Over the past 20 weeks, cumulative losses have reach USD59.2 billion for the Northeast, USD46.5 billion for the Midwest, USD101.3 billion for the South, and USD90.0 billion for the West.

The District of Colombia and Hawaii have been joined by New York to record over 70% declines year over year in travel spend with the number of states seeing weekly losses of less than 40% now down to 12 from 15 a week ago. The best performing states are mostly those without large urban centres, including Nebraska, Montana, South Dakota, New Jersey, Wyoming and Iowa.
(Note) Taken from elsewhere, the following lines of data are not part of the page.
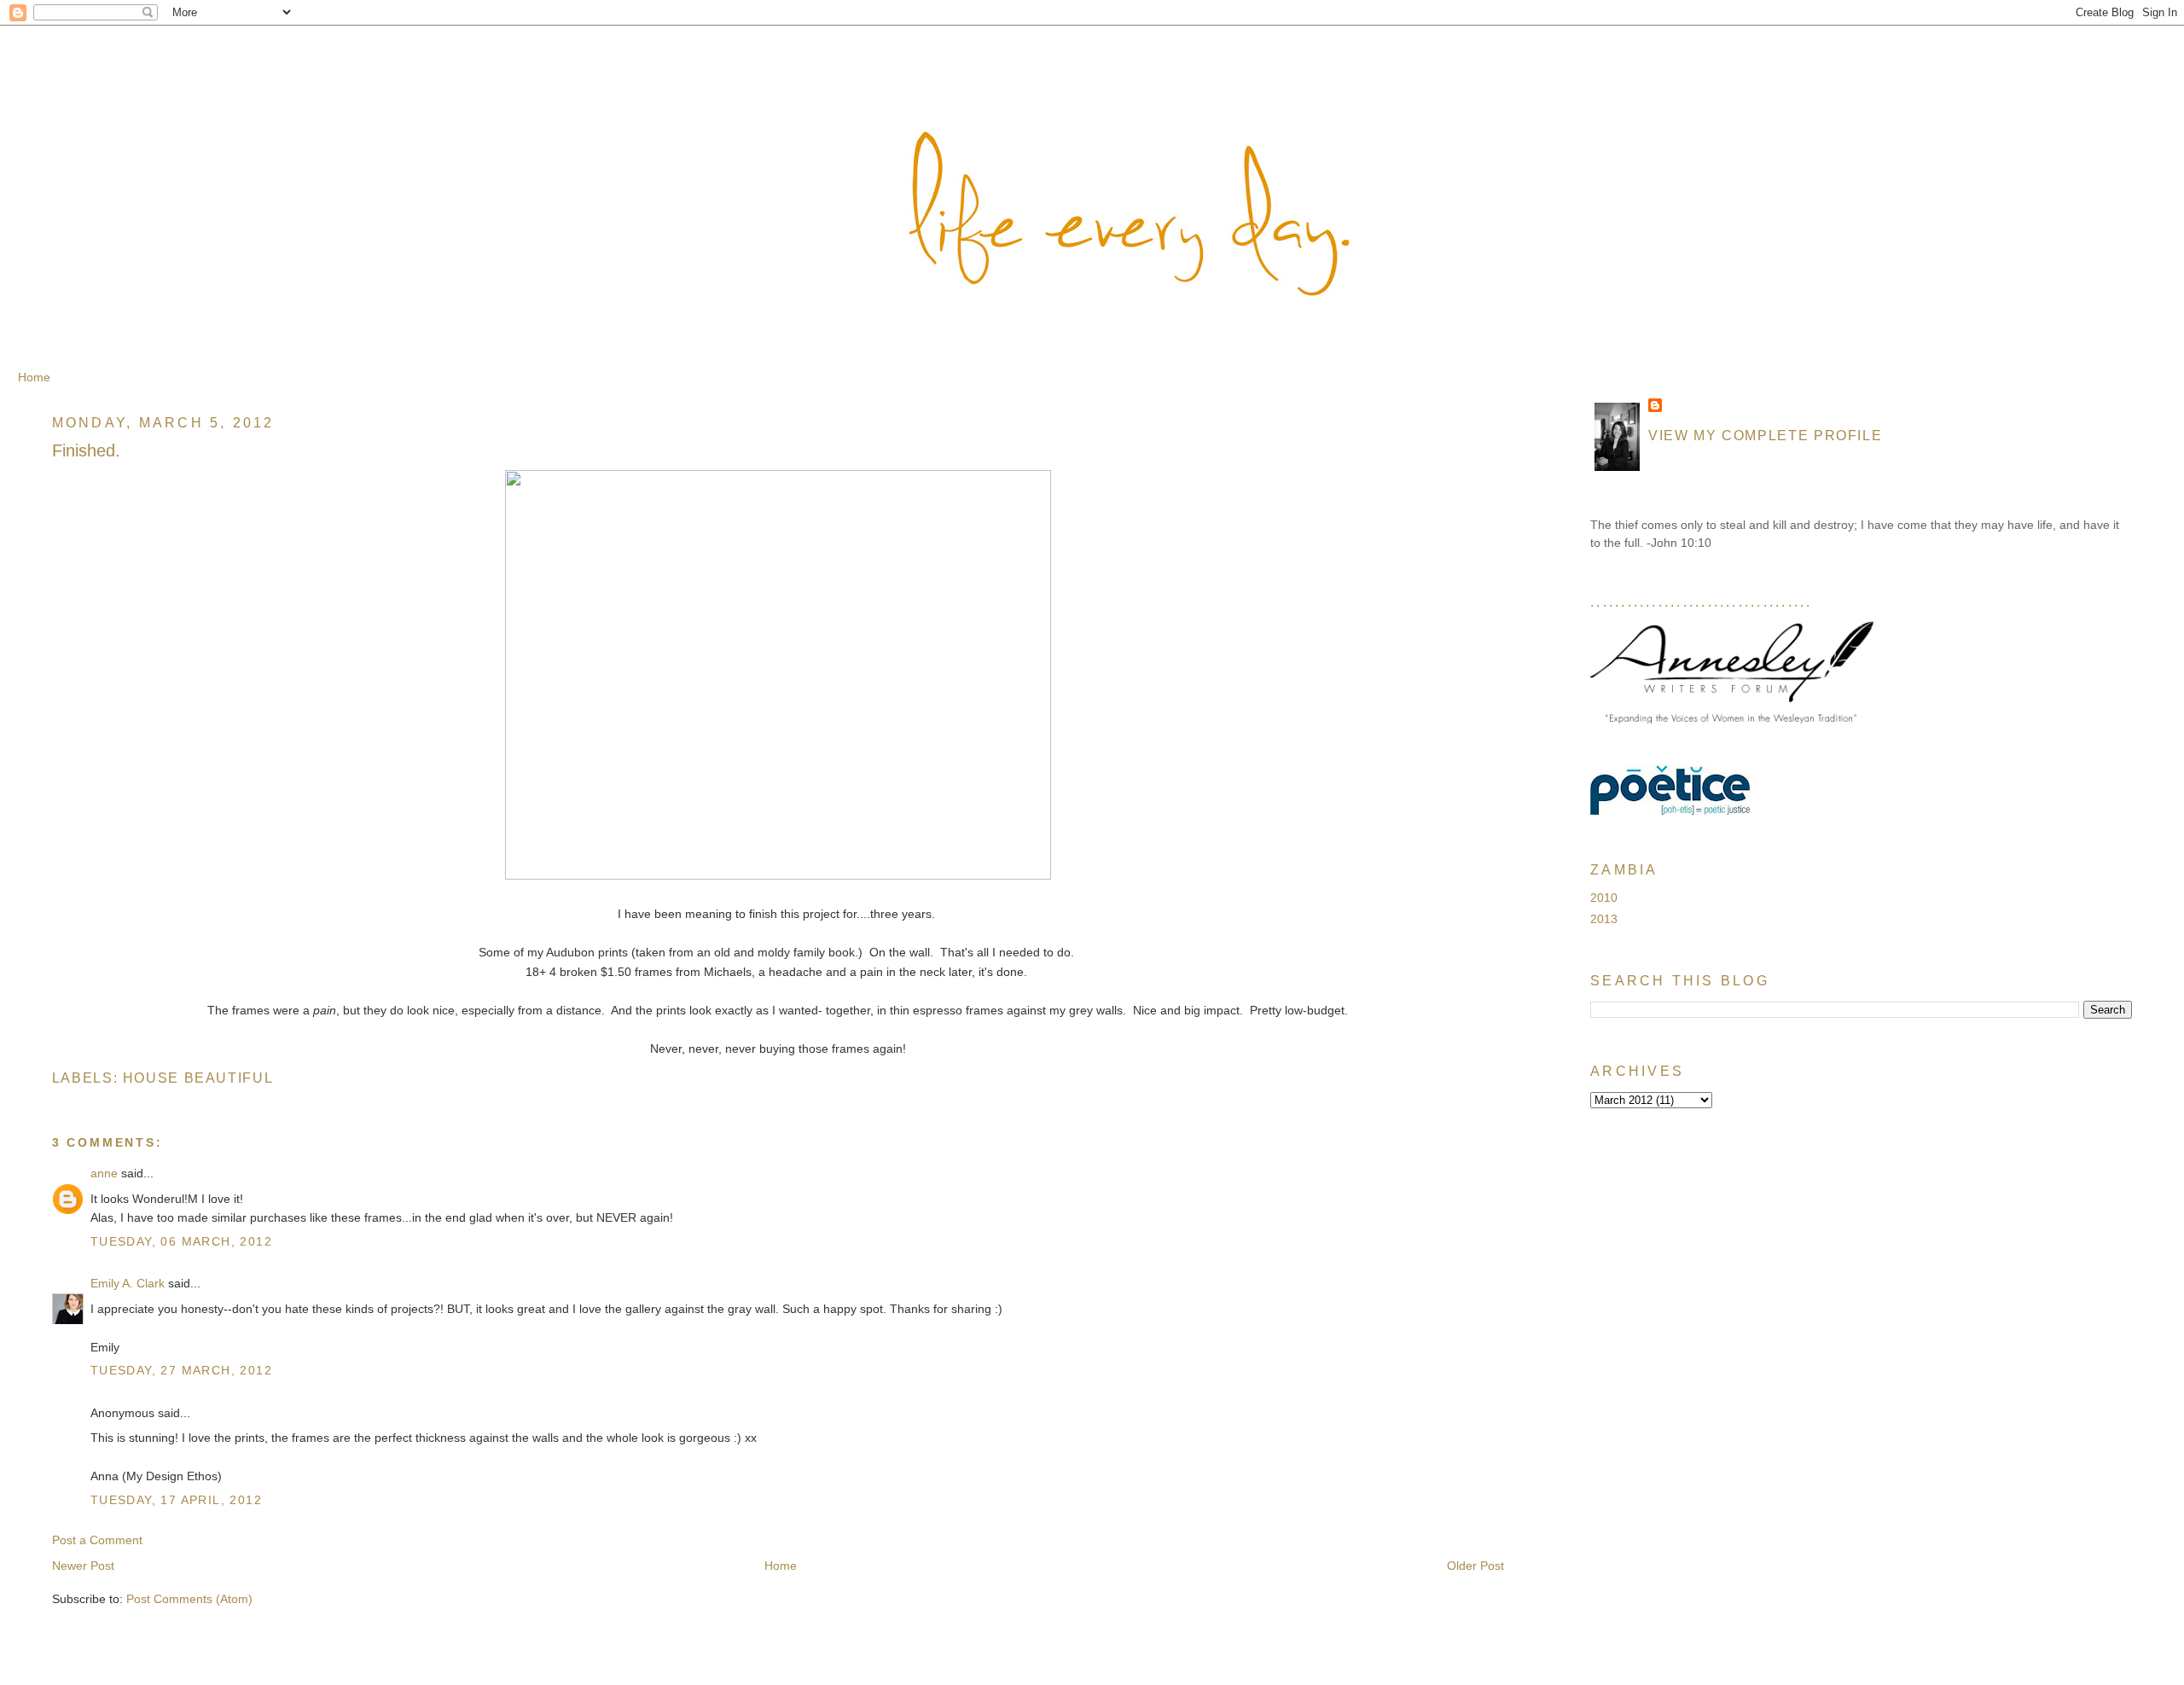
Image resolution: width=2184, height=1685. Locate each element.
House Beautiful (198, 1077)
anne (104, 1173)
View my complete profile (1765, 435)
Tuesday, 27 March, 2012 (181, 1370)
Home (34, 377)
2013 (1604, 919)
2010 (1604, 897)
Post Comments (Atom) (189, 1599)
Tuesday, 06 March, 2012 (181, 1241)
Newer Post (83, 1565)
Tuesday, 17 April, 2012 (176, 1500)
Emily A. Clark (127, 1283)
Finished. (86, 450)
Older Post (1475, 1565)
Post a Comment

The report estimates that if this trend continues to the end of 2020 losses of USD505 billion will be recorded for the travel industry, with USD297 billion already lost in the sector.

According to Adara's Traveler Trends Tracker, domestic air and hotel bookings have remained fairly level over the seven days ending 13-Jul-2020. The lowest declines were seen by Wyoming (-15%), South Dakota and Montana (-25%) and Idaho (-30%).

The highest declines in domestic air and hotel bookings for the past week have been seen by New York (-84%), Massachusetts (-81%), Washington DC (-79%), and for the first time California and Navada (both -79%). International bookings remains the same as for last week at -79% down.

Things might not be improving but at least they are holding steady. As we approach August it is likely most travel will be leisure based so all eyes will be keenly watching the September figures to see if things start to improve as people get back to work and whether corporate travel begins once again.